#### [ACTION ITEM]
The full listing below should be returned without a single change.

BEGIN TASK DATA

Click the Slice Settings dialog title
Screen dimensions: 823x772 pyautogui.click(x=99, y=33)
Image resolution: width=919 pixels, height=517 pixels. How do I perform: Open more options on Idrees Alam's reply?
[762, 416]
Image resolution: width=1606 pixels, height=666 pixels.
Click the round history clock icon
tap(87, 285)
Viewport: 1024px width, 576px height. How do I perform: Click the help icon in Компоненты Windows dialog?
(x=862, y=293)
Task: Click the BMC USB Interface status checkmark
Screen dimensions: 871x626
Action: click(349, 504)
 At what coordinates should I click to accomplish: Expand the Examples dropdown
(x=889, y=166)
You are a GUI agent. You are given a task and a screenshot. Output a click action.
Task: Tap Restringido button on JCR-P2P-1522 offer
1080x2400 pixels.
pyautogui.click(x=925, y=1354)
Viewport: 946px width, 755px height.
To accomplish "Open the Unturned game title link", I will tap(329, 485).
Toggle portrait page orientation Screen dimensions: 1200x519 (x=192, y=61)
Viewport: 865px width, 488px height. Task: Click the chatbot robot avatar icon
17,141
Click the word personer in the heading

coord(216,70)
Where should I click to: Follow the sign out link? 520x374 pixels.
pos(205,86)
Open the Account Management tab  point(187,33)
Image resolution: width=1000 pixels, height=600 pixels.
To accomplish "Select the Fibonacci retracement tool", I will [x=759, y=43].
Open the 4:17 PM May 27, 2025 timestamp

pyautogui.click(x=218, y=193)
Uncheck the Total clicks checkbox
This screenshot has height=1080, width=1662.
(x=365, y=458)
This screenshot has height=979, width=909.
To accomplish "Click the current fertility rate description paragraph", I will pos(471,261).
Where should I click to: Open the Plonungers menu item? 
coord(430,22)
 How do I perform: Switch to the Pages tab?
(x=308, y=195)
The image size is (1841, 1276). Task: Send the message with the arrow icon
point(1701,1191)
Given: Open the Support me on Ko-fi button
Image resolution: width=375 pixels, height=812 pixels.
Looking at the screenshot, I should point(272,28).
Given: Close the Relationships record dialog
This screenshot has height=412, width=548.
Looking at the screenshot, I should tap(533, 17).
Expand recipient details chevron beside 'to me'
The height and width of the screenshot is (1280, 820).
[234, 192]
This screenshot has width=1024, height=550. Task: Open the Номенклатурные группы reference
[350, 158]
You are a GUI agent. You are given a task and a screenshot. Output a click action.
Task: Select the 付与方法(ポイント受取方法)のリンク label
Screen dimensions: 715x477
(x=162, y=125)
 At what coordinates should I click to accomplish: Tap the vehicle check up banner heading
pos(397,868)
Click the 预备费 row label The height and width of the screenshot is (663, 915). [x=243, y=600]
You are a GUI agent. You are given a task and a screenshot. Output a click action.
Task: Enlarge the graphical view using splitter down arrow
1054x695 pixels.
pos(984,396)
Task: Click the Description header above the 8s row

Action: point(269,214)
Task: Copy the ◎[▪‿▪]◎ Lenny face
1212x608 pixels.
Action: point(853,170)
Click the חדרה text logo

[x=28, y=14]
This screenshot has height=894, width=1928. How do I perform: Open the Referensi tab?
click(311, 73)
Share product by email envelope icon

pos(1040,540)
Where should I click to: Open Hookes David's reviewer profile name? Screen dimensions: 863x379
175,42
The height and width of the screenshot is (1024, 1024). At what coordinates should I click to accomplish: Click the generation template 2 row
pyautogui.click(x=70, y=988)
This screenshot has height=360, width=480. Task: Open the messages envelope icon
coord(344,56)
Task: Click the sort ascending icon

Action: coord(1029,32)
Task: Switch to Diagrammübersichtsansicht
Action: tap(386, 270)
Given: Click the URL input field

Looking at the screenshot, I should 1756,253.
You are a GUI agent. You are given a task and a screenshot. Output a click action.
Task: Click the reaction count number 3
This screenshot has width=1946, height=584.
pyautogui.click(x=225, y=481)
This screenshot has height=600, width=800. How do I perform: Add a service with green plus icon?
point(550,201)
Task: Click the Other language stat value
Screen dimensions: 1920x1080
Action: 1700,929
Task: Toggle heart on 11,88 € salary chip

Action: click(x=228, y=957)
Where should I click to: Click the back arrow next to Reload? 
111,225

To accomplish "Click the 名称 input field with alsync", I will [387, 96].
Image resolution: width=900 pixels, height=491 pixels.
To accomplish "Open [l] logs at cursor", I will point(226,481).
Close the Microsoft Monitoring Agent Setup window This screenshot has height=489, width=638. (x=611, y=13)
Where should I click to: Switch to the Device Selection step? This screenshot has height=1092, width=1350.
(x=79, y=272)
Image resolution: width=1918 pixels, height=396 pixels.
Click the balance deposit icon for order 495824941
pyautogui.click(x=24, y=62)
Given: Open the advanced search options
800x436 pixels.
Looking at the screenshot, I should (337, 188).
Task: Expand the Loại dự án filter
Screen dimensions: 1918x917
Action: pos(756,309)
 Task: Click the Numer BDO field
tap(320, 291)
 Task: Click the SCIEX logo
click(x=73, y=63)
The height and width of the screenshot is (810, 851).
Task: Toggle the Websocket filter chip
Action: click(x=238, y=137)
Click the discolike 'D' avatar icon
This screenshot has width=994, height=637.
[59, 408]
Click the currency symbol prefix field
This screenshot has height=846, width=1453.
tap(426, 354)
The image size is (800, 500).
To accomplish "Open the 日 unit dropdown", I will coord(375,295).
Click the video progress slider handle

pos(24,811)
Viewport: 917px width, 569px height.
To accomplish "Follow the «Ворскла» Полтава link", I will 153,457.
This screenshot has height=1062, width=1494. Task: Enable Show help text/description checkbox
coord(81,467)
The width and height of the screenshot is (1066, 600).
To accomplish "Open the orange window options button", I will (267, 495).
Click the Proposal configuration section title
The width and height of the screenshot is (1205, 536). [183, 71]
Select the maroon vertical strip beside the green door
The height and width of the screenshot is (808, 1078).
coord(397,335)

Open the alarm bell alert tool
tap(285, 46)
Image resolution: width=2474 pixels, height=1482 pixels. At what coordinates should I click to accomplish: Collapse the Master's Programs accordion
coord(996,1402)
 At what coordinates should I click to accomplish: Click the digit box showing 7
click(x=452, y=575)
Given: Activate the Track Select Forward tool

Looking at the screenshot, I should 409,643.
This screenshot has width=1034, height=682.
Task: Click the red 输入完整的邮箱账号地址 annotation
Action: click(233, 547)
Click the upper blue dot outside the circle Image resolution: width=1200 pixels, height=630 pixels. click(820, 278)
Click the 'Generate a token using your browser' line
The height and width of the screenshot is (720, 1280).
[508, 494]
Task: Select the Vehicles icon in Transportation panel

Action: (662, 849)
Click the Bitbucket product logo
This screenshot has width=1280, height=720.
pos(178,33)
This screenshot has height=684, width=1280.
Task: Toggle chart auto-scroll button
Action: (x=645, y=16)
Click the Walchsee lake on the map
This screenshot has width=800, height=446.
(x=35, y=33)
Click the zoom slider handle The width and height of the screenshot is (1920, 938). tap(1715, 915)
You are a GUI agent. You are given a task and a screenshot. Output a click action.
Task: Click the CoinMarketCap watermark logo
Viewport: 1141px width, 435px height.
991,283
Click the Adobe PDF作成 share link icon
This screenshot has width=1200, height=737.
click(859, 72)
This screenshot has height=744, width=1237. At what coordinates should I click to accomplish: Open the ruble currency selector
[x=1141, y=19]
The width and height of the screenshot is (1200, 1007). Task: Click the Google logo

END TASK DATA

#### [YOUR SOLUTION]
Click the Slice Settings dialog title
Screen dimensions: 823x772 pyautogui.click(x=99, y=33)
Image resolution: width=919 pixels, height=517 pixels. How do I perform: Open more options on Idrees Alam's reply?
[762, 416]
Image resolution: width=1606 pixels, height=666 pixels.
Click the round history clock icon
tap(87, 285)
Viewport: 1024px width, 576px height. How do I perform: Click the help icon in Компоненты Windows dialog?
(x=862, y=293)
Task: Click the BMC USB Interface status checkmark
Screen dimensions: 871x626
Action: click(349, 504)
 At what coordinates should I click to accomplish: Expand the Examples dropdown
(x=889, y=166)
You are a GUI agent. You are given a task and a screenshot. Output a click action.
Task: Tap Restringido button on JCR-P2P-1522 offer
1080x2400 pixels.
pyautogui.click(x=925, y=1354)
Viewport: 946px width, 755px height.
To accomplish "Open the Unturned game title link", I will tap(329, 485).
Toggle portrait page orientation Screen dimensions: 1200x519 (x=192, y=61)
Viewport: 865px width, 488px height. Task: Click the chatbot robot avatar icon
17,141
Click the word personer in the heading

coord(216,70)
Where should I click to: Follow the sign out link? 520x374 pixels.
pos(205,86)
Open the Account Management tab  point(187,33)
Image resolution: width=1000 pixels, height=600 pixels.
To accomplish "Select the Fibonacci retracement tool", I will [x=759, y=43].
Open the 4:17 PM May 27, 2025 timestamp

pyautogui.click(x=218, y=193)
Uncheck the Total clicks checkbox
This screenshot has height=1080, width=1662.
(x=365, y=458)
This screenshot has height=979, width=909.
To accomplish "Click the current fertility rate description paragraph", I will pos(471,261).
Where should I click to: Open the Plonungers menu item? 
coord(430,22)
 How do I perform: Switch to the Pages tab?
(x=308, y=195)
The image size is (1841, 1276). Task: Send the message with the arrow icon
point(1701,1191)
Given: Open the Support me on Ko-fi button
Image resolution: width=375 pixels, height=812 pixels.
Looking at the screenshot, I should point(272,28).
Given: Close the Relationships record dialog
This screenshot has height=412, width=548.
Looking at the screenshot, I should tap(533, 17).
Expand recipient details chevron beside 'to me'
The height and width of the screenshot is (1280, 820).
[234, 192]
This screenshot has width=1024, height=550. Task: Open the Номенклатурные группы reference
[350, 158]
You are a GUI agent. You are given a task and a screenshot. Output a click action.
Task: Select the 付与方法(ポイント受取方法)のリンク label
Screen dimensions: 715x477
(x=162, y=125)
 At what coordinates should I click to accomplish: Tap the vehicle check up banner heading
pos(397,868)
Click the 预备费 row label The height and width of the screenshot is (663, 915). [x=243, y=600]
You are a GUI agent. You are given a task and a screenshot. Output a click action.
Task: Enlarge the graphical view using splitter down arrow
1054x695 pixels.
pos(984,396)
Task: Click the Description header above the 8s row

Action: point(269,214)
Task: Copy the ◎[▪‿▪]◎ Lenny face
1212x608 pixels.
Action: point(853,170)
Click the חדרה text logo

[x=28, y=14]
This screenshot has height=894, width=1928. How do I perform: Open the Referensi tab?
click(311, 73)
Share product by email envelope icon

pos(1040,540)
Where should I click to: Open Hookes David's reviewer profile name? Screen dimensions: 863x379
175,42
The height and width of the screenshot is (1024, 1024). At what coordinates should I click to accomplish: Click the generation template 2 row
pyautogui.click(x=70, y=988)
This screenshot has height=360, width=480. Task: Open the messages envelope icon
coord(344,56)
Task: Click the sort ascending icon

Action: coord(1029,32)
Task: Switch to Diagrammübersichtsansicht
Action: tap(386, 270)
Given: Click the URL input field

Looking at the screenshot, I should 1756,253.
You are a GUI agent. You are given a task and a screenshot. Output a click action.
Task: Click the reaction count number 3
This screenshot has width=1946, height=584.
pyautogui.click(x=225, y=481)
This screenshot has height=600, width=800. How do I perform: Add a service with green plus icon?
point(550,201)
Task: Click the Other language stat value
Screen dimensions: 1920x1080
Action: 1700,929
Task: Toggle heart on 11,88 € salary chip

Action: click(x=228, y=957)
Where should I click to: Click the back arrow next to Reload? 
111,225

To accomplish "Click the 名称 input field with alsync", I will [387, 96].
Image resolution: width=900 pixels, height=491 pixels.
To accomplish "Open [l] logs at cursor", I will point(226,481).
Close the Microsoft Monitoring Agent Setup window This screenshot has height=489, width=638. (x=611, y=13)
Where should I click to: Switch to the Device Selection step? This screenshot has height=1092, width=1350.
(x=79, y=272)
Image resolution: width=1918 pixels, height=396 pixels.
Click the balance deposit icon for order 495824941
pyautogui.click(x=24, y=62)
Given: Open the advanced search options
800x436 pixels.
Looking at the screenshot, I should (337, 188).
Task: Expand the Loại dự án filter
Screen dimensions: 1918x917
Action: pos(756,309)
 Task: Click the Numer BDO field
tap(320, 291)
 Task: Click the SCIEX logo
click(x=73, y=63)
The height and width of the screenshot is (810, 851).
Task: Toggle the Websocket filter chip
Action: click(x=238, y=137)
Click the discolike 'D' avatar icon
This screenshot has width=994, height=637.
[59, 408]
Click the currency symbol prefix field
This screenshot has height=846, width=1453.
tap(426, 354)
The image size is (800, 500).
To accomplish "Open the 日 unit dropdown", I will coord(375,295).
Click the video progress slider handle

pos(24,811)
Viewport: 917px width, 569px height.
To accomplish "Follow the «Ворскла» Полтава link", I will 153,457.
This screenshot has height=1062, width=1494. Task: Enable Show help text/description checkbox
coord(81,467)
The width and height of the screenshot is (1066, 600).
To accomplish "Open the orange window options button", I will (267, 495).
Click the Proposal configuration section title
The width and height of the screenshot is (1205, 536). [183, 71]
Select the maroon vertical strip beside the green door
The height and width of the screenshot is (808, 1078).
coord(397,335)

Open the alarm bell alert tool
tap(285, 46)
Image resolution: width=2474 pixels, height=1482 pixels. At what coordinates should I click to accomplish: Collapse the Master's Programs accordion
coord(996,1402)
 At what coordinates should I click to accomplish: Click the digit box showing 7
click(x=452, y=575)
Given: Activate the Track Select Forward tool

Looking at the screenshot, I should 409,643.
This screenshot has width=1034, height=682.
Task: Click the red 输入完整的邮箱账号地址 annotation
Action: click(233, 547)
Click the upper blue dot outside the circle Image resolution: width=1200 pixels, height=630 pixels. click(820, 278)
Click the 'Generate a token using your browser' line
The height and width of the screenshot is (720, 1280).
[508, 494]
Task: Select the Vehicles icon in Transportation panel

Action: (662, 849)
Click the Bitbucket product logo
This screenshot has width=1280, height=720.
pos(178,33)
This screenshot has height=684, width=1280.
Task: Toggle chart auto-scroll button
Action: (x=645, y=16)
Click the Walchsee lake on the map
This screenshot has width=800, height=446.
(x=35, y=33)
Click the zoom slider handle The width and height of the screenshot is (1920, 938). tap(1715, 915)
You are a GUI agent. You are given a task and a screenshot. Output a click action.
Task: Click the CoinMarketCap watermark logo
Viewport: 1141px width, 435px height.
991,283
Click the Adobe PDF作成 share link icon
This screenshot has width=1200, height=737.
click(859, 72)
This screenshot has height=744, width=1237. At what coordinates should I click to accomplish: Open the ruble currency selector
[x=1141, y=19]
The width and height of the screenshot is (1200, 1007). Task: Click the Google logo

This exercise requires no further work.